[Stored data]
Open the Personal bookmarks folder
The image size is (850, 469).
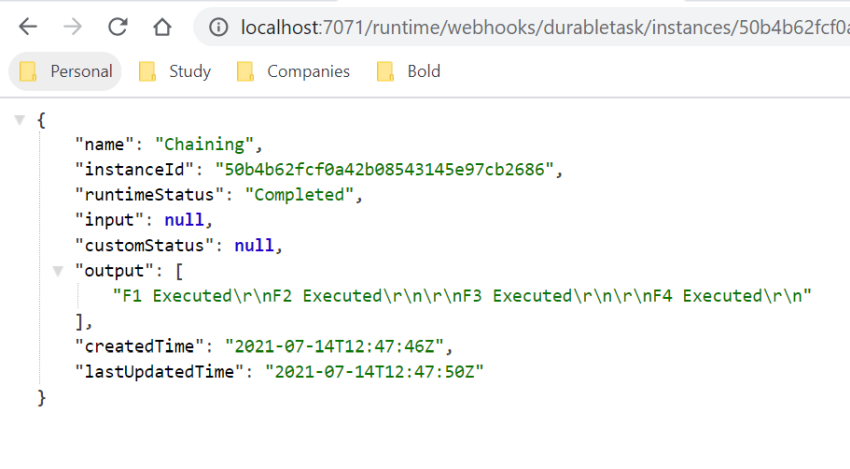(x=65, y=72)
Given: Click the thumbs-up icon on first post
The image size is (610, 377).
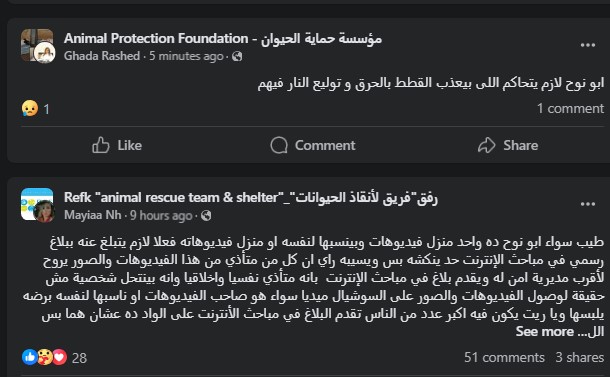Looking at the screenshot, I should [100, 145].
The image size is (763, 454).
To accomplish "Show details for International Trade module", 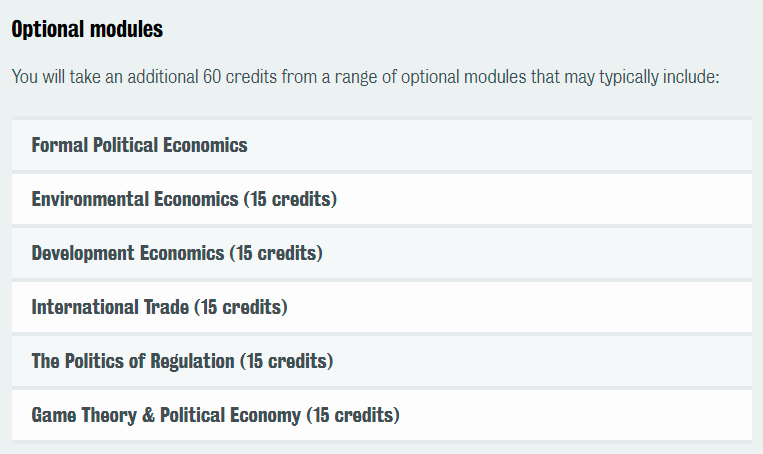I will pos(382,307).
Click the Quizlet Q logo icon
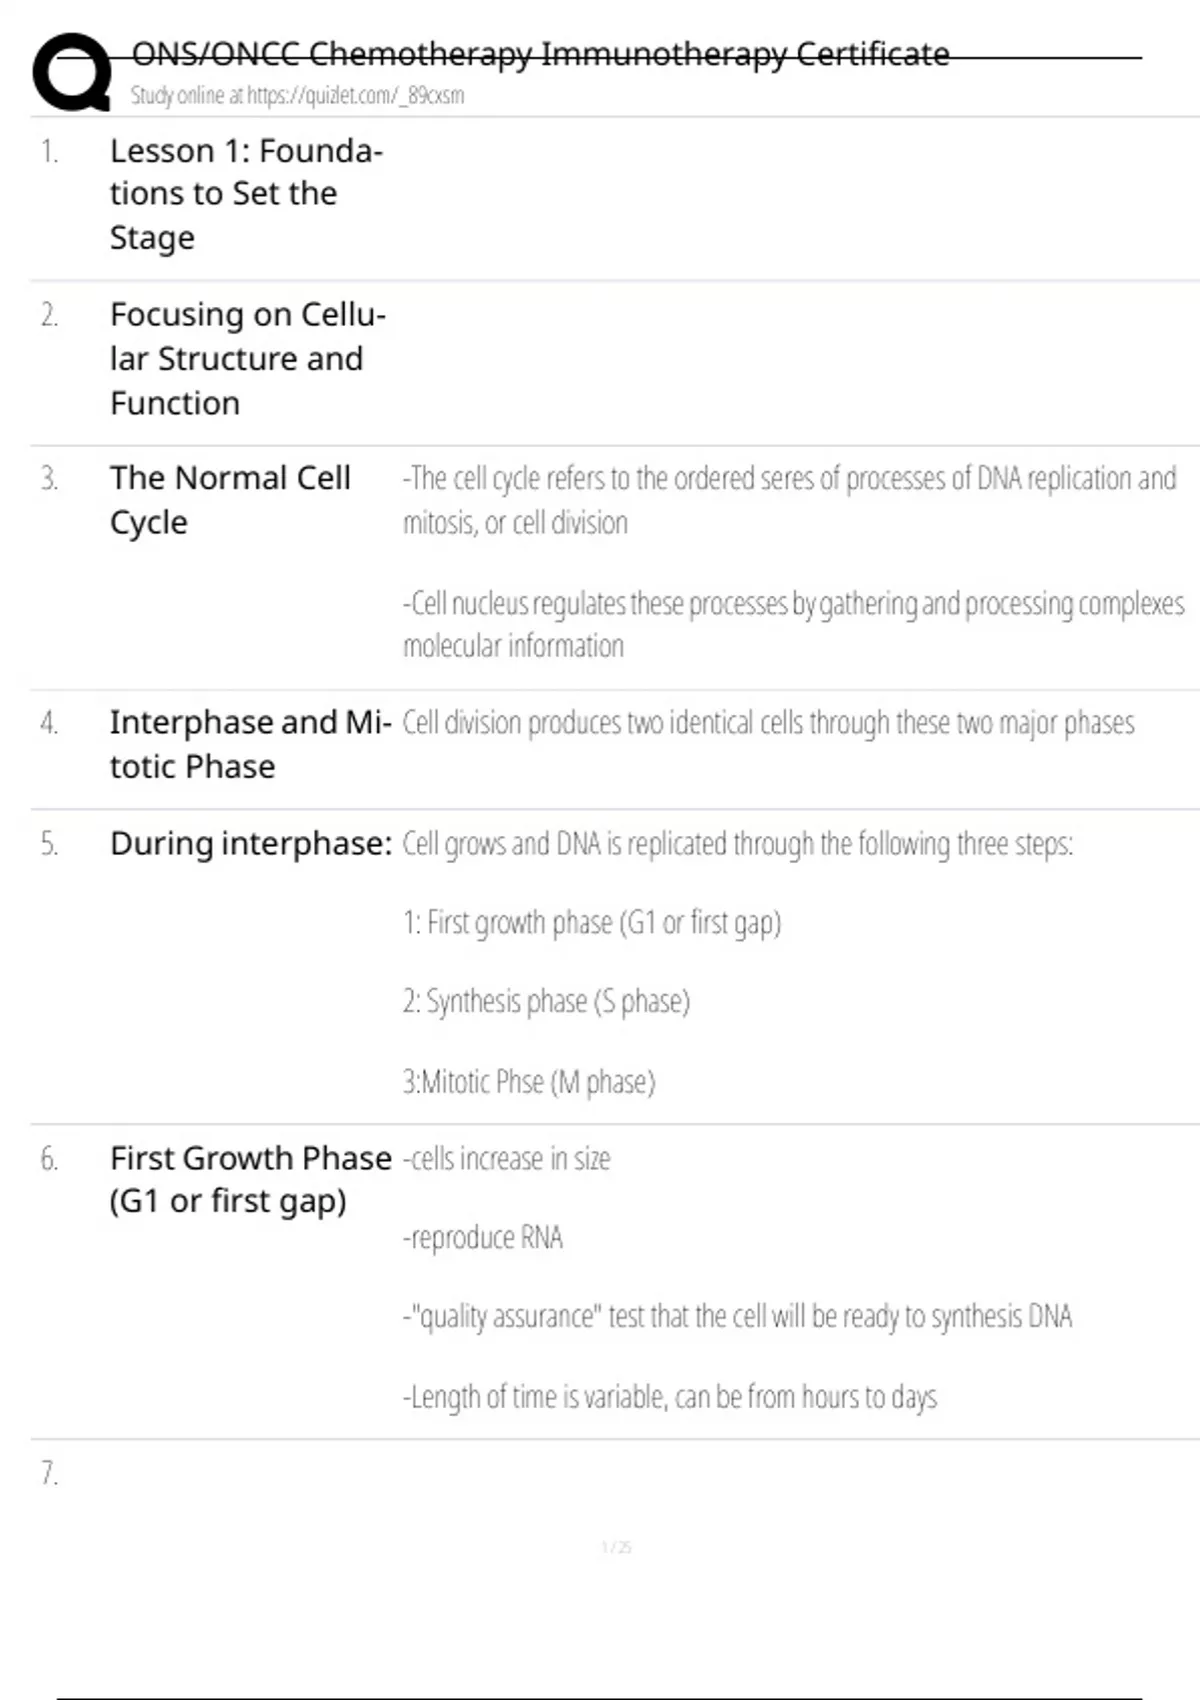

---

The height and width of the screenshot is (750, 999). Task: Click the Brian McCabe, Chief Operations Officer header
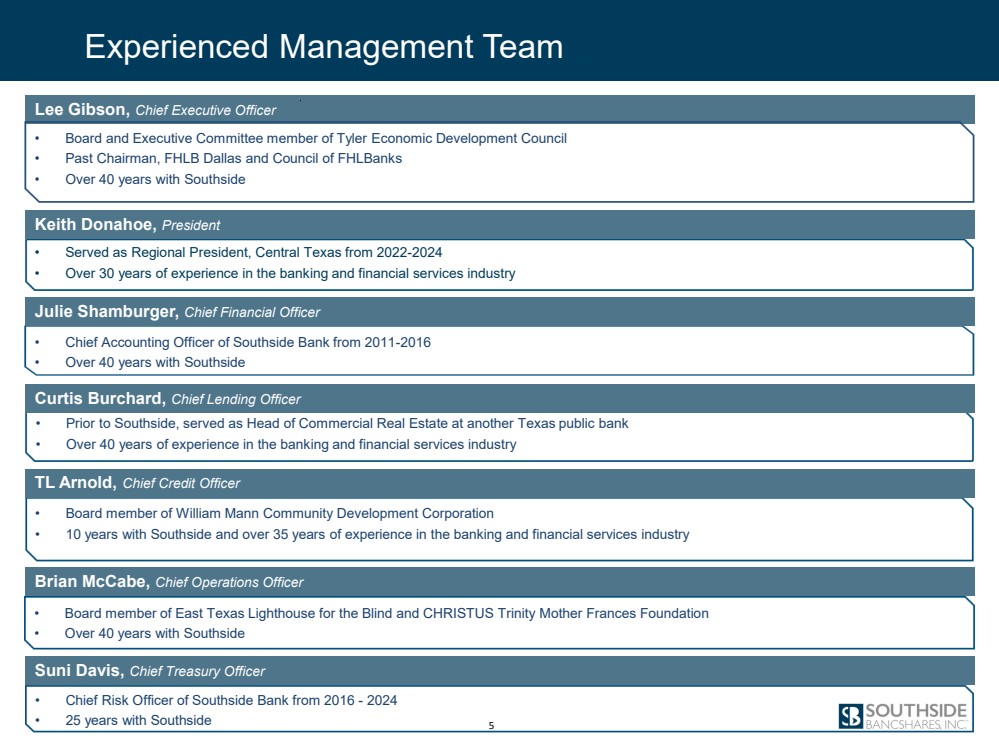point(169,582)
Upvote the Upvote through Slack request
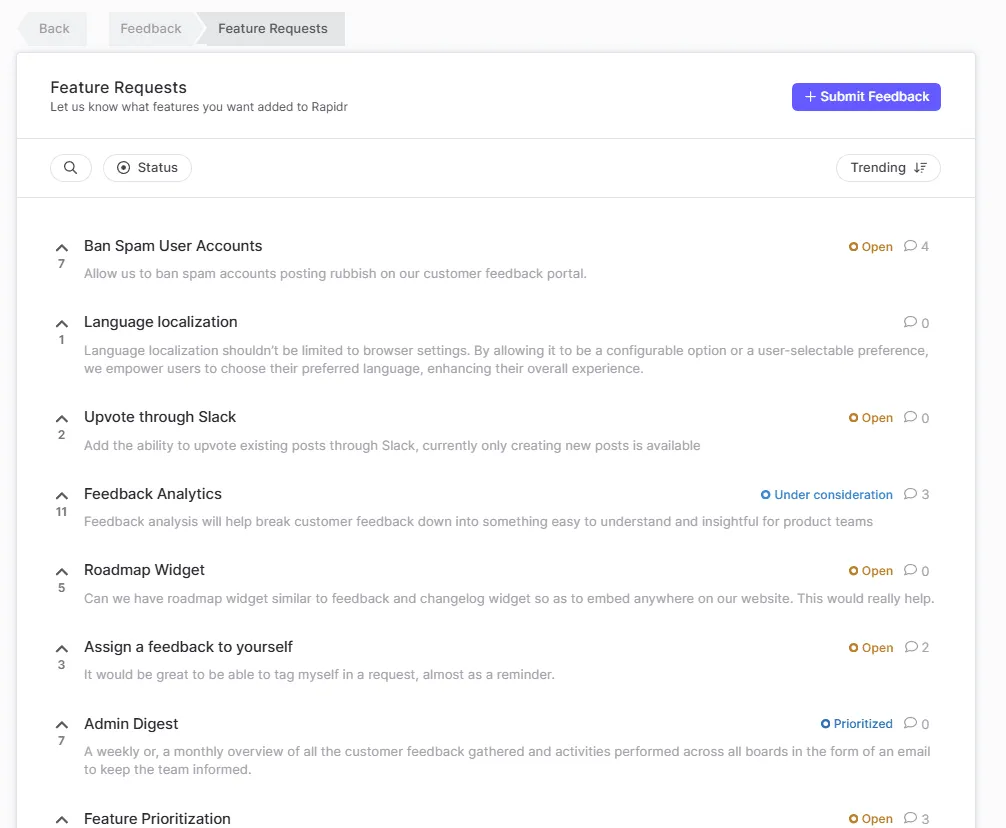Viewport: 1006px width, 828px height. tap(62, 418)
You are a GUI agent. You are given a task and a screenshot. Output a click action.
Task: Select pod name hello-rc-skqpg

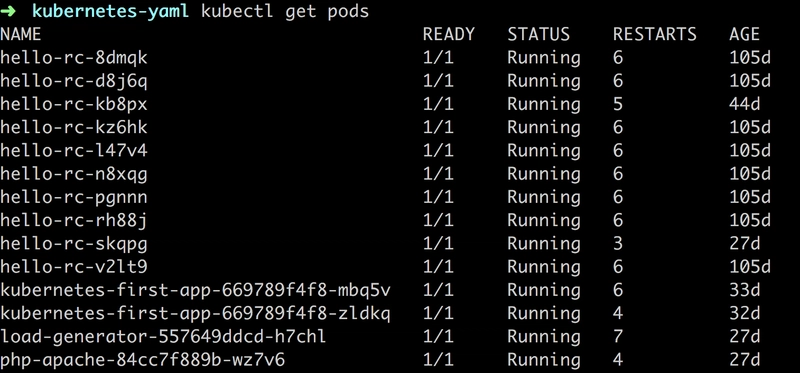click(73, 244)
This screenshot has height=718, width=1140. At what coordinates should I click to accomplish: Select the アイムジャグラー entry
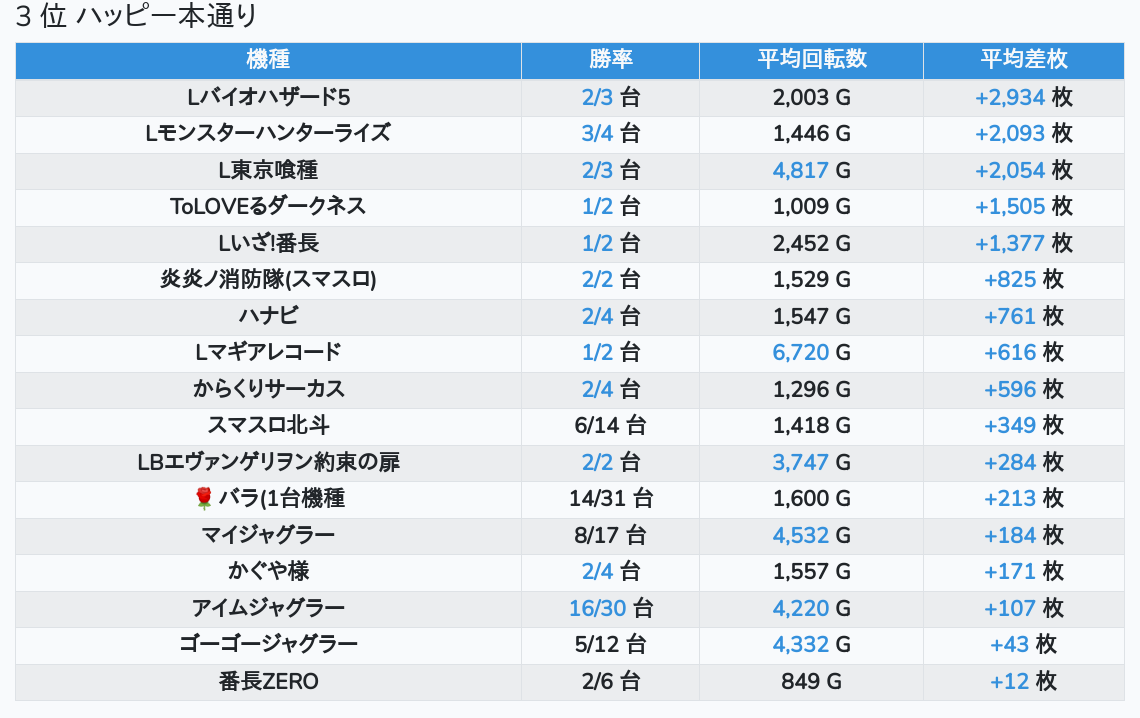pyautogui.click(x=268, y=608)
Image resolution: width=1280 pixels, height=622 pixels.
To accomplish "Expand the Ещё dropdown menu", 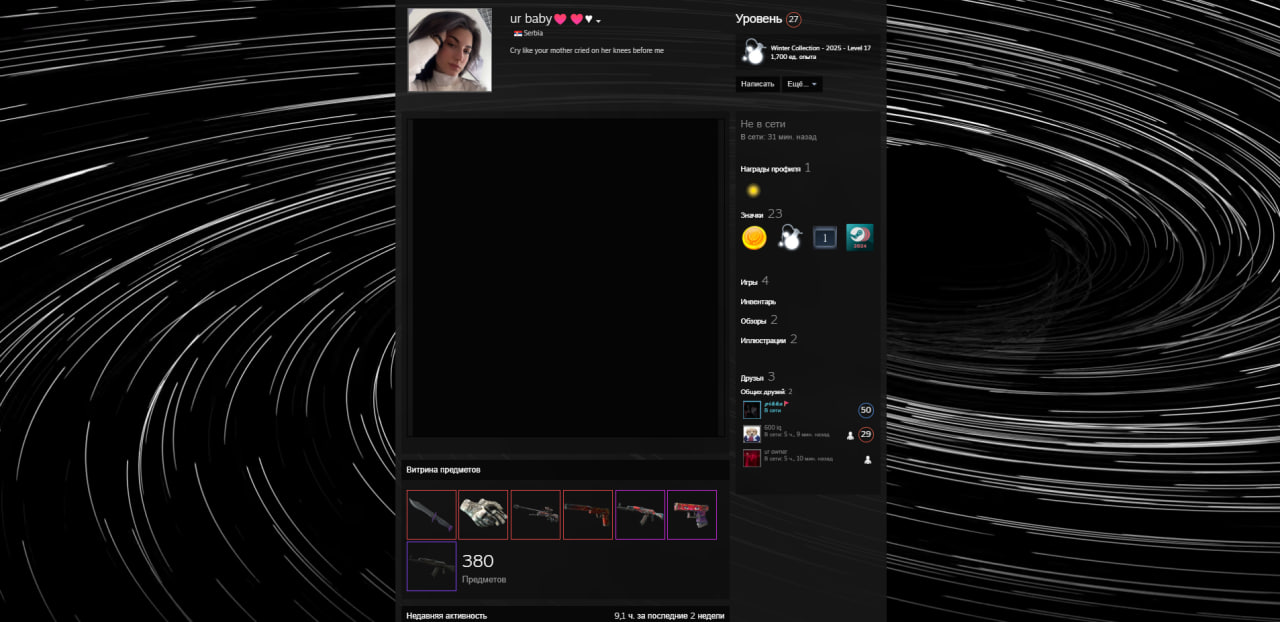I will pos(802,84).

...

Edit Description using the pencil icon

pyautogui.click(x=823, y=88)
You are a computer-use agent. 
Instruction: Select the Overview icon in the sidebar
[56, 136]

◆ EXERCISE REQUIREMENTS
Check the data for the word "agent" and pull out the lines that have it.

◆ ANSWER
You are a GUI agent. You are given a task and a screenshot. Output a click action.
You are a computer-use agent. 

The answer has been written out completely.